ISTE 2013 (San Antonio, June 23-26, 2013) defeated me. It was hot, too hot; it was big, too big — except that I am sure it generated a lot of money. The attendance was huge, national and international and local. The venue was so large that it made for sore feet.
There were busses to take you to the center, but the weather was so hot that you would rather walk to the site than wait 20 minutes for the next bus. Some meetings were so distant from each other that it was time impossible to get to the sessions.
Many people had just a few participants in their sessions. I felt like I do when in the airline lanes. These lanes would be: Vendors, Corporate Sponsors, Officers of ISTE, SIGS, Youth, SETDA. State Affiliates, Distinguished Apple Educators, and so on. Separation by funding, importance. And lost in the mix were new teachers who come to learn, make associations, and to benefit from ISTE membership.
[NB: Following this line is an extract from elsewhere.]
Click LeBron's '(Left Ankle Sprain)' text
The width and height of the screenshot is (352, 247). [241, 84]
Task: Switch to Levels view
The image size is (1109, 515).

A strand of kids were involved. There are people who think all kids are digital immigrants. I don’t fight them. I tolerate them because they have the microphone and most of the funding. Perhaps ISTE is growing a new audience. The kids were everywhere, too. They did poster sessions and workshops, too.
A number of SIGs were involved. (See photos below.) We are at this time volunteers. We had a SIG open house. That’s a good thing because the meetings all overlap. Significant interest groups work throughout the year and do professional development for ISTE. It was a good thing to see the people you talk to, if only briefly, in the course of the meetings. We networked at an Open House.
There were SETDA meetings, state affinity meetings. There were SIG-sponsored workshops and keynotes and bloggers’ cafes. There were international gatherings… Does it sound like all too much? It was!
There were tourist distractions, but they were crowded too. Very crowded. I walked less steps in Rome. People in San Antonio walk all over the place, not just left or right. I fully expected someone to fall into the San Antonio River.
I think this is the very first time I gave up on the exhibit hall. It was too big, too many exhibitors, and crowded. I tried.
I have a black belt in exhibit halls, but this time I lost.
A disappointment. The first keynote was “entertainment” on gamification
I did not go to Richard Culleta’s keynote. I saw him at SETDA (San Antonio, June 21-24, 2013) and got his message about data. Boring. He did reference that the groups he profiled were funded from Race to the Top.
Twenty thousand people were at ISTE. I guess it was a marketing success.

People in line for Surface tablets. Microsoft gave away 10,000 tablets. I wrote about that event here. There were tears of joy here in the room where they were giving them away.